Wer spielt wie im Funino-Konzept?

Knirpse (U 6/U 7): Gespielt wird in der Form zwei gegen zwei oder drei gegen drei. Das Feld ist maximal 28 mal 22 Meter groß und beinhaltet vier Mini-Tore. Treffer dürfen erst ab der Mittellinie (beim Zwei-gegen-zwei) oder in einer Schuss-Zone (beim Drei-gegen-drei) erzielt werden. Die Spielzeit beträgt maximal zehn Minuten. Es werden mehrere Spielfelder nebeneinander aufgebaut. Das Team, das gewinnt, rückt ein Spielfeld auf. Das andere wechselt das Spielfeld in die andere Richtung – nach dem Auf- und Abstiegsmodus. Einwurf gibt es keinen. Geht der Ball ins Seitenaus, wird eingedribbelt.

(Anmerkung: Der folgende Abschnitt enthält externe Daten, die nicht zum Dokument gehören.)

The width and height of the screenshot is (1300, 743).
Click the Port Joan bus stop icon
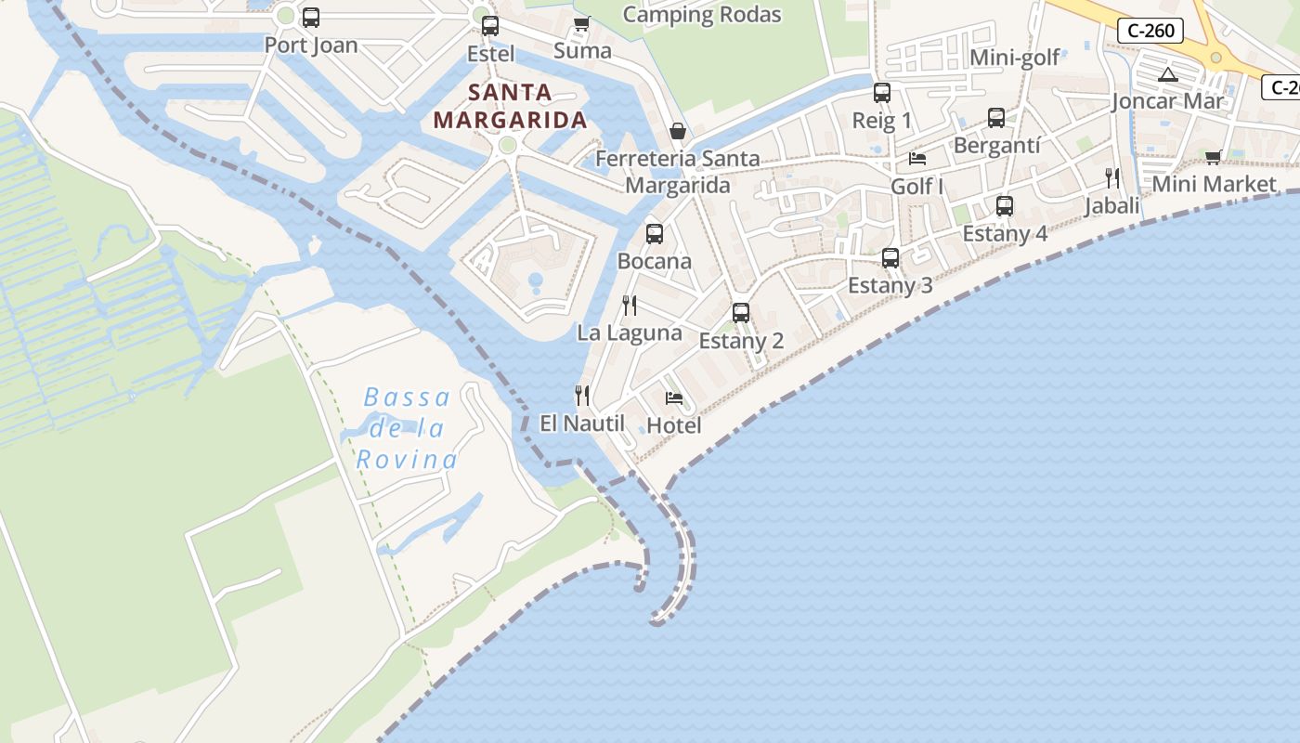pos(311,18)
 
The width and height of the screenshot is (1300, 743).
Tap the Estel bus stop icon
pos(490,26)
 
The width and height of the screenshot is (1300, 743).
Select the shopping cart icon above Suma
pos(582,23)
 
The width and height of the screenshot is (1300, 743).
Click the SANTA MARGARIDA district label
pos(510,106)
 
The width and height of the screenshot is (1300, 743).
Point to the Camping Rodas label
pos(702,15)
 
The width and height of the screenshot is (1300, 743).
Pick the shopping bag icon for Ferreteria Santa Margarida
pos(678,132)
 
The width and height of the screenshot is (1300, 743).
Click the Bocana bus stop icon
pos(655,234)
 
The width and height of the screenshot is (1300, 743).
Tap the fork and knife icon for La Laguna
pos(630,306)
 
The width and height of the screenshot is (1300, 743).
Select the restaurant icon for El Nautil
pos(582,396)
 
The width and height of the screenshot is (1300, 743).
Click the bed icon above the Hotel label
pos(674,398)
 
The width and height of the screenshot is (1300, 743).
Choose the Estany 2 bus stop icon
pos(741,313)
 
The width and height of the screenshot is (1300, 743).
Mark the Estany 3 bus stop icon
pos(890,258)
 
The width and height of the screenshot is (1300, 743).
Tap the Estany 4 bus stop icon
pos(1005,206)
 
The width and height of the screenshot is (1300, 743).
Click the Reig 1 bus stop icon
pos(882,93)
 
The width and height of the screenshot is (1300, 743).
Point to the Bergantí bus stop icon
pos(996,118)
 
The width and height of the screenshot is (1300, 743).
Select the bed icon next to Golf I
pos(917,159)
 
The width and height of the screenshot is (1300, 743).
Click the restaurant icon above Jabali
pos(1112,178)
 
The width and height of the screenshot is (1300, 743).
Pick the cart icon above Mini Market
pos(1214,157)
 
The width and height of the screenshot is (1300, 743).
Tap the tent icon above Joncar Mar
pos(1168,74)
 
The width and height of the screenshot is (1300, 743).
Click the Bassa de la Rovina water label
pos(408,428)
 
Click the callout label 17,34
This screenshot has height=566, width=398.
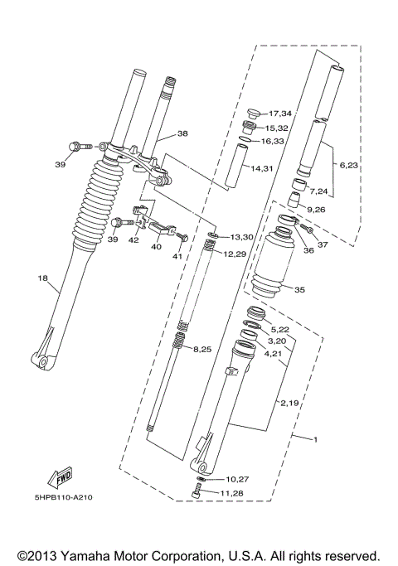(x=280, y=113)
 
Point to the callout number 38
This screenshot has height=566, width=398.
(x=182, y=133)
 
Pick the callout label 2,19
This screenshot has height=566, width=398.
(x=289, y=403)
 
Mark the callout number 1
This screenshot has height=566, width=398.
(x=314, y=438)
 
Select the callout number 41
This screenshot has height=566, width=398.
(x=177, y=256)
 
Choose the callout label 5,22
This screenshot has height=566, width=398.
(x=280, y=329)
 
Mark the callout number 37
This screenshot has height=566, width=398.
(x=323, y=244)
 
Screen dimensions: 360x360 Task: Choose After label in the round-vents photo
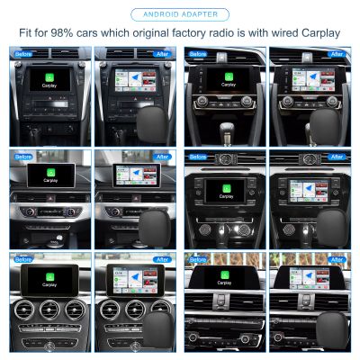click(x=161, y=258)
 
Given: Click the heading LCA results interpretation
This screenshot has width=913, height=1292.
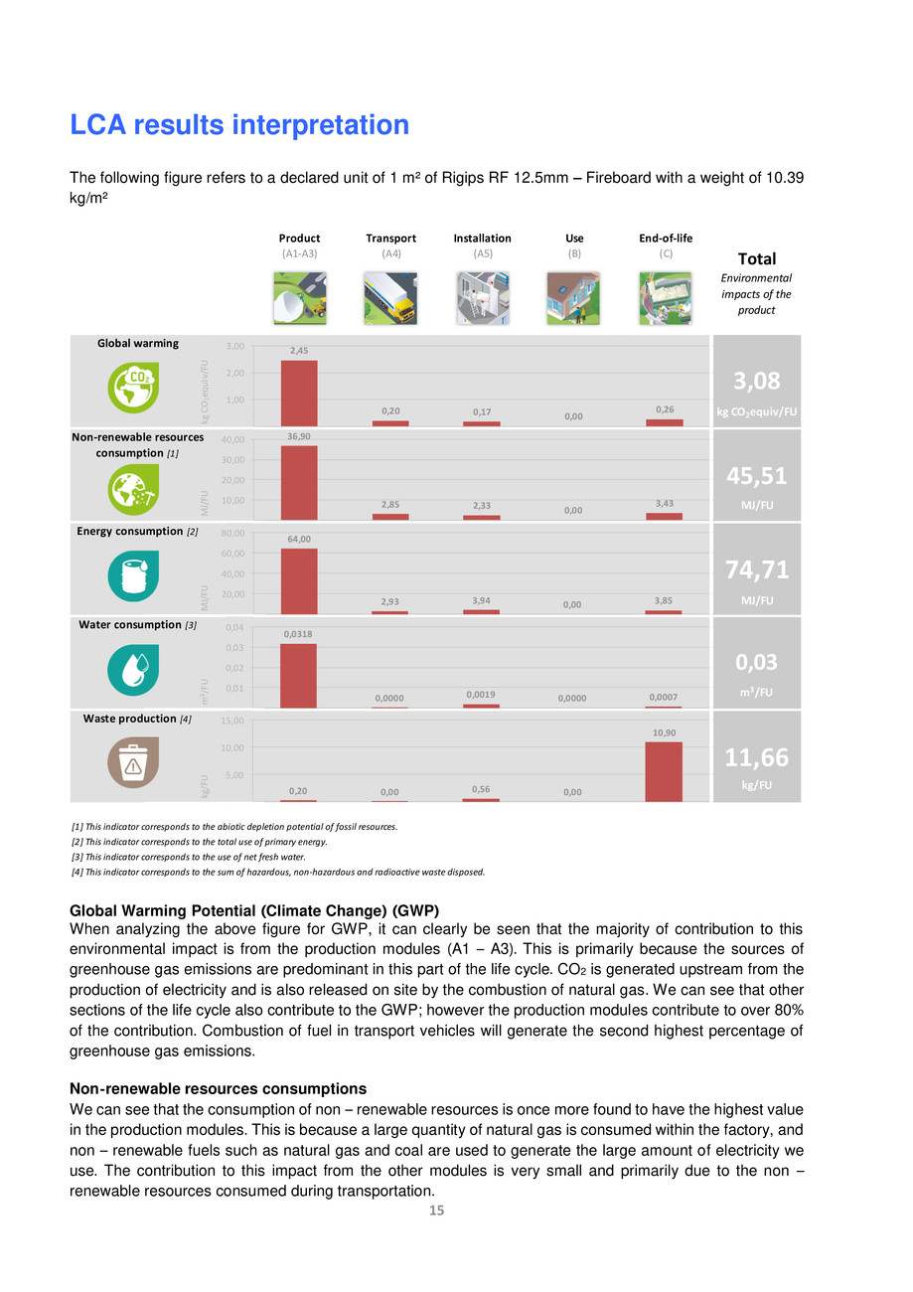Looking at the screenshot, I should tap(238, 125).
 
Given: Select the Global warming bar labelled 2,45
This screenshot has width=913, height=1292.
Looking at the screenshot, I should tap(299, 393).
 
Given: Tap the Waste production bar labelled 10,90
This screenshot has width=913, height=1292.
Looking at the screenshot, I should tap(663, 771).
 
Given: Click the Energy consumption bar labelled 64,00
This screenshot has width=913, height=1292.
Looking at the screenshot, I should tap(299, 581).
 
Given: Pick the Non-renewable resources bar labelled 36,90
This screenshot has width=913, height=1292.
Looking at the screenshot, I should tap(299, 482).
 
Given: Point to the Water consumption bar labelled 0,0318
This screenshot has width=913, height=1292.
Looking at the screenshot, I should tap(299, 676).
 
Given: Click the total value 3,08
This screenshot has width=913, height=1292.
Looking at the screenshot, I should tap(756, 381).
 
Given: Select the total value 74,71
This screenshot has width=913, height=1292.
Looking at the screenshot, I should tap(756, 568).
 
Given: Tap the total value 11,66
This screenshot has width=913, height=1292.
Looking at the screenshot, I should tap(756, 757).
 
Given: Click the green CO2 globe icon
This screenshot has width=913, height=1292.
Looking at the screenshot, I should tap(132, 388).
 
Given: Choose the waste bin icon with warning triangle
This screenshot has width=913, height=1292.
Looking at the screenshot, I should tap(132, 764).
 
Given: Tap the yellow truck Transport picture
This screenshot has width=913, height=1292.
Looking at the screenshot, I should tap(390, 298).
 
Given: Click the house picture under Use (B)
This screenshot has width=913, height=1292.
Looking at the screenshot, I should tap(573, 298).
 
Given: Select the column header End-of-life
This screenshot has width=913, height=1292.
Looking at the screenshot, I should tap(666, 239).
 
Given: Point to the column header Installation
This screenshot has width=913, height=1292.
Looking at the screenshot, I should tap(482, 239).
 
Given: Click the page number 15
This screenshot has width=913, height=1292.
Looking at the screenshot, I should tap(436, 1211).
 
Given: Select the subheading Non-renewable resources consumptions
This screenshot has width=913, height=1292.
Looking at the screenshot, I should tap(218, 1088).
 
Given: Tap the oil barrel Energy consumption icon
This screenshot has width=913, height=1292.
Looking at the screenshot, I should tap(132, 576).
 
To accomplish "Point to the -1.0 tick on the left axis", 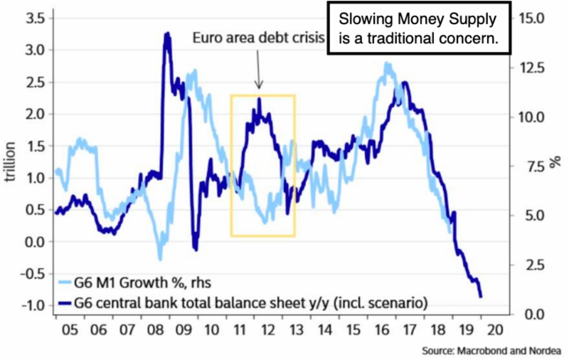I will [x=31, y=306].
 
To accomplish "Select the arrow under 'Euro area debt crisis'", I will [x=258, y=75].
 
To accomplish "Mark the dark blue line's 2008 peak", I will [x=166, y=33].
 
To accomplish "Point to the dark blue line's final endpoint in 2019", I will [x=482, y=297].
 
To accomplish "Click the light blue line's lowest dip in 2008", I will [x=160, y=258].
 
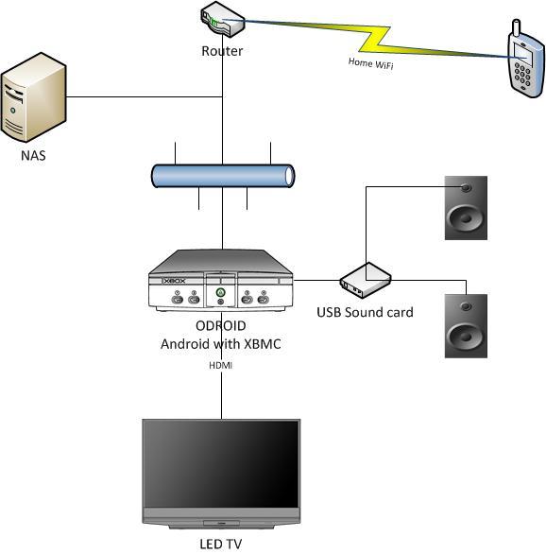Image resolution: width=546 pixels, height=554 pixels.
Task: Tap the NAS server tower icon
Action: pyautogui.click(x=33, y=97)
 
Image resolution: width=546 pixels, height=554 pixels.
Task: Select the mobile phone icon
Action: pyautogui.click(x=525, y=60)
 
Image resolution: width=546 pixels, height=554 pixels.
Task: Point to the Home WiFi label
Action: pyautogui.click(x=370, y=63)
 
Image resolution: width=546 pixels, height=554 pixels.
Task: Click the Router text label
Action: pyautogui.click(x=222, y=51)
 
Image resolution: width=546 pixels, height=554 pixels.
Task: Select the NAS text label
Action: pyautogui.click(x=33, y=156)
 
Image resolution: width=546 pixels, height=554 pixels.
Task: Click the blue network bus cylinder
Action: pyautogui.click(x=223, y=176)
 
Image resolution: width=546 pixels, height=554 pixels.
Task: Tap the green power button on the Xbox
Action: pyautogui.click(x=221, y=292)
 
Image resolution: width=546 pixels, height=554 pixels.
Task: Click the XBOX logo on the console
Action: pyautogui.click(x=175, y=281)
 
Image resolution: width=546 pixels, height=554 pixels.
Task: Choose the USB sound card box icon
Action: pyautogui.click(x=366, y=280)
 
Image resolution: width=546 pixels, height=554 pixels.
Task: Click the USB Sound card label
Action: pyautogui.click(x=365, y=312)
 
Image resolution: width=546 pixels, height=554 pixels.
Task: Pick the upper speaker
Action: pyautogui.click(x=466, y=208)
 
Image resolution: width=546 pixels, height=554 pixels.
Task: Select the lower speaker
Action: pyautogui.click(x=466, y=326)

F-Jugend (U 8/U 9): Gespielt wird im Modus drei gegen drei, die Regeln gestalten sich analog zu den Knirpsen (Empfehlung des DFB). Alternativ kann die Spielform allerdings auch auf fünf gegen fünf erweitert werden. Dabei kann entweder auf die vier Mini-Tore oder auf zwei Kleinfeldtore gespielt werden. Die Maße des Spielfelds betragen maximal 40 mal 25 Meter. In diesem Fall gibt es auch jeweils einen Torspieler.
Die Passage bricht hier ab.